> Short exercise 1:
Name the common text-manipulation problems that the opening paragraph of the chapter on strings and text says it focuses on.
> Short exercise 2:
Reproduce the chapter on strings and text from "# Chapter 2" to "Unicode are addressed." without altering a character.

> Text to read:
-----

# Chapter 2 Strings and Text

Almost every useful program involves some kind of text processing, whether it is parsing data or generating output. This chapter focuses on common problems involving text manipulation, such as pulling apart strings, searching, substitution, lexing, and parsing. Many of these tasks can be easily solved using built-in methods of strings. However, more complicated operations might require the use of regular expressions or the cre‐ ation of a full-fledged parser. All of these topics are covered. In addition, a few tricky aspects of working with Unicode are addressed.

## 2.1 Splitting Strings on Any of Multiple Delimiters
The **split()** method of string objects is really meant for very simple cases, and does not allow for multiple delimiters or account for possible whitespace around the delim‐ iters. In cases when you need a bit more flexibility, use the **re.split()** method


In [10]:
line = 'asdf fjdk; afed, fjek, asdf,       foo'
import re 
result = re.split(r'[;,\s]\s*', line)

print(result)

fields = re.split(r'(;|,|\s)\s*', line)
print(fields)

values = fields[::2]
delimiters = fields[1::2] + ['']
print(values)
print(delimiters)

['asdf', 'fjdk', 'afed', 'fjek', 'asdf', 'foo']
['asdf', ' ', 'fjdk', ';', 'afed', ',', 'fjek', ',', 'asdf', ',', 'foo']
['asdf', 'fjdk', 'afed', 'fjek', 'asdf', 'foo']
[' ', ';', ',', ',', ',', '']


## 2.2 Matching Text at the Start or End of a String
A simple way to check the beginning or end of a string is to use the **str.startswith()** or **str.endswith()** methods. 



In [19]:
filename = 'spam.txt'
print("file end with txt : ", filename.endswith('.txt'))

print("file start with :", filename.startswith('file:'))

url = 'http://www.python.org'
print("url start with http : ", url.startswith('http'))

file end with txt :  True
file start with : False
url start with http :  True


In [26]:
import os
filesname = os.listdir('.')
filesname = ['Makefile', 'foo.c', 'bar.py', 'spam.c', 'spam.h']
print("all files with .h/.c : ", [name for name in filesname if name.endswith(('.c','.h'))])
print("have python file: ", any(name.endswith('.py') for name in filesname))

all files with .h/.c :  ['foo.c', 'spam.c', 'spam.h']
have python file:  True


In [28]:
from urllib.request import urlopen

def read_data(name):
    if names.startwith(('http:', 'https:', 'ftp:')):
        return urlopen(name).read()
    else:
        with open(name) as f:
            return f.read()

-----

> Provided material:
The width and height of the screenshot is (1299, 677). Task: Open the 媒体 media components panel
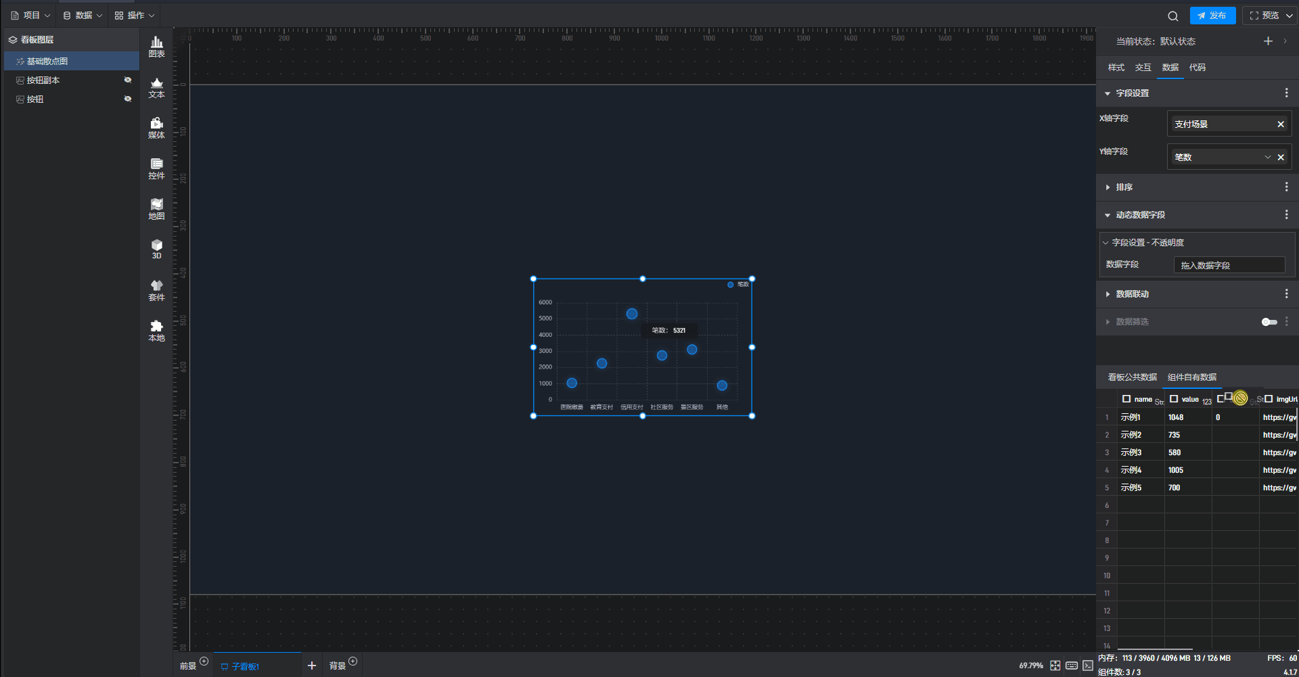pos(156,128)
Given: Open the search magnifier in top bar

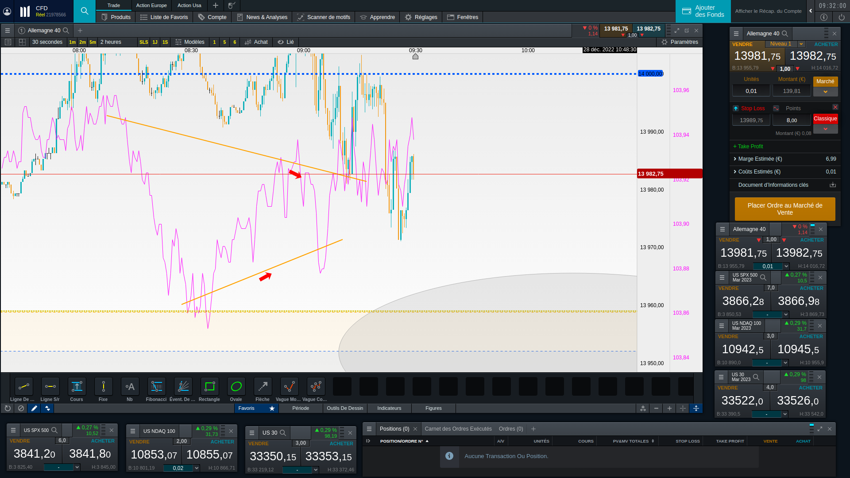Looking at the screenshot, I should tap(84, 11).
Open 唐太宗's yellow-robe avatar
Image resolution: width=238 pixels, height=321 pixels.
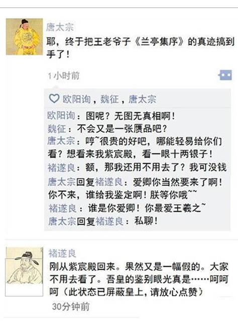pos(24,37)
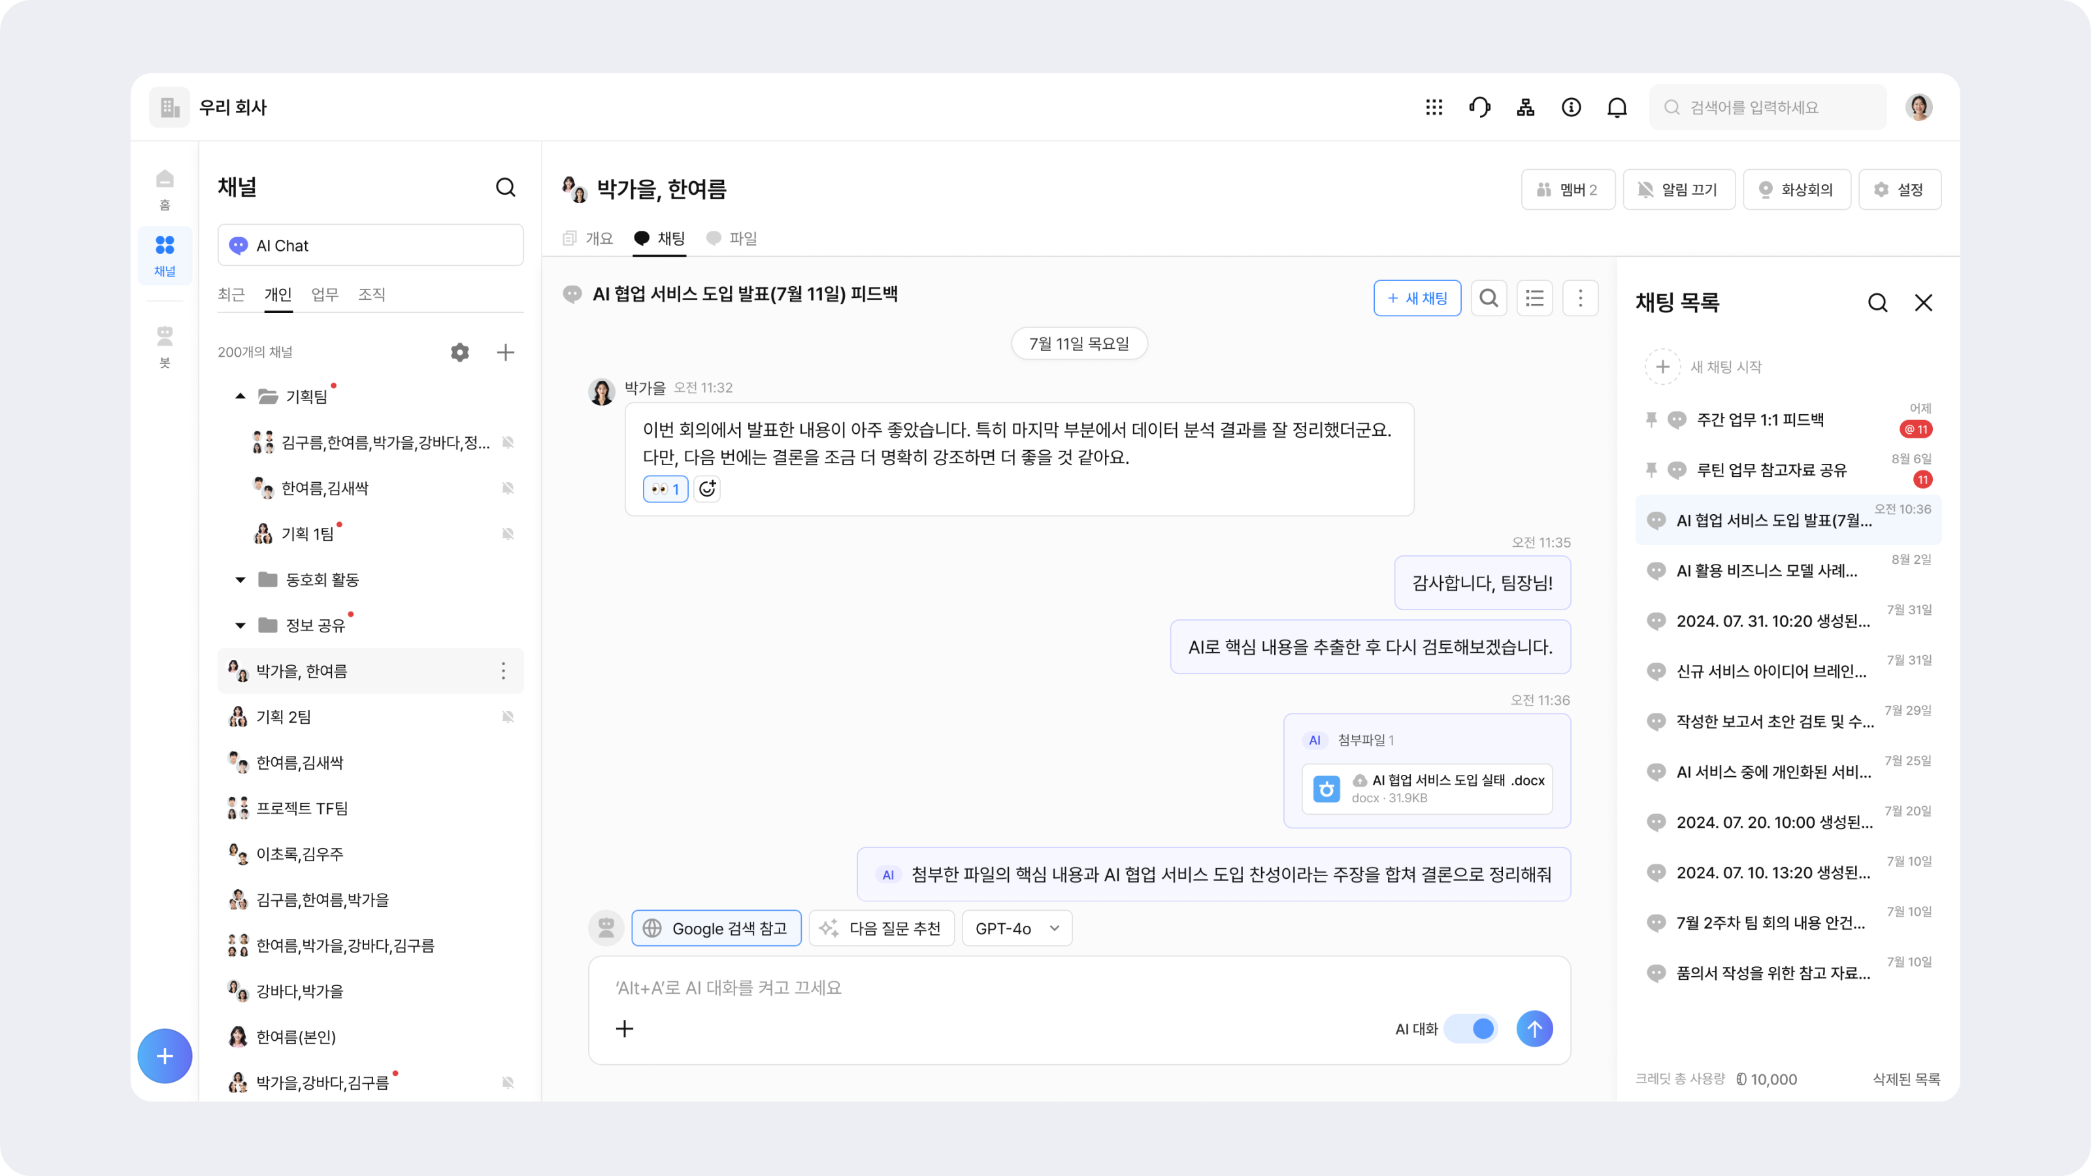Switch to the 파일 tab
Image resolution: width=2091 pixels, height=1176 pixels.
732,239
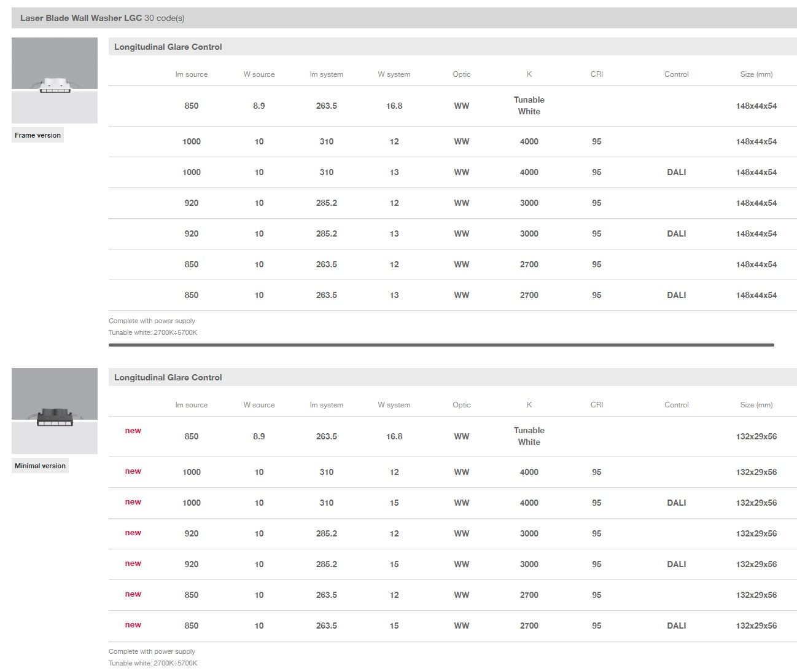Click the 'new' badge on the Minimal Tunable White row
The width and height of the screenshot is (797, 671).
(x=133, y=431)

-----

> Task answer 1:
- pulling apart strings
- searching
- substitution
- lexing
- parsing

> Task answer 2:
# Chapter 2 Strings and Text

Almost every useful program involves some kind of text processing, whether it is parsing data or generating output. This chapter focuses on common problems involving text manipulation, such as pulling apart strings, searching, substitution, lexing, and parsing. Many of these tasks can be easily solved using built-in methods of strings. However, more complicated operations might require the use of regular expressions or the cre‐ ation of a full-fledged parser. All of these topics are covered. In addition, a few tricky aspects of working with Unicode are addressed.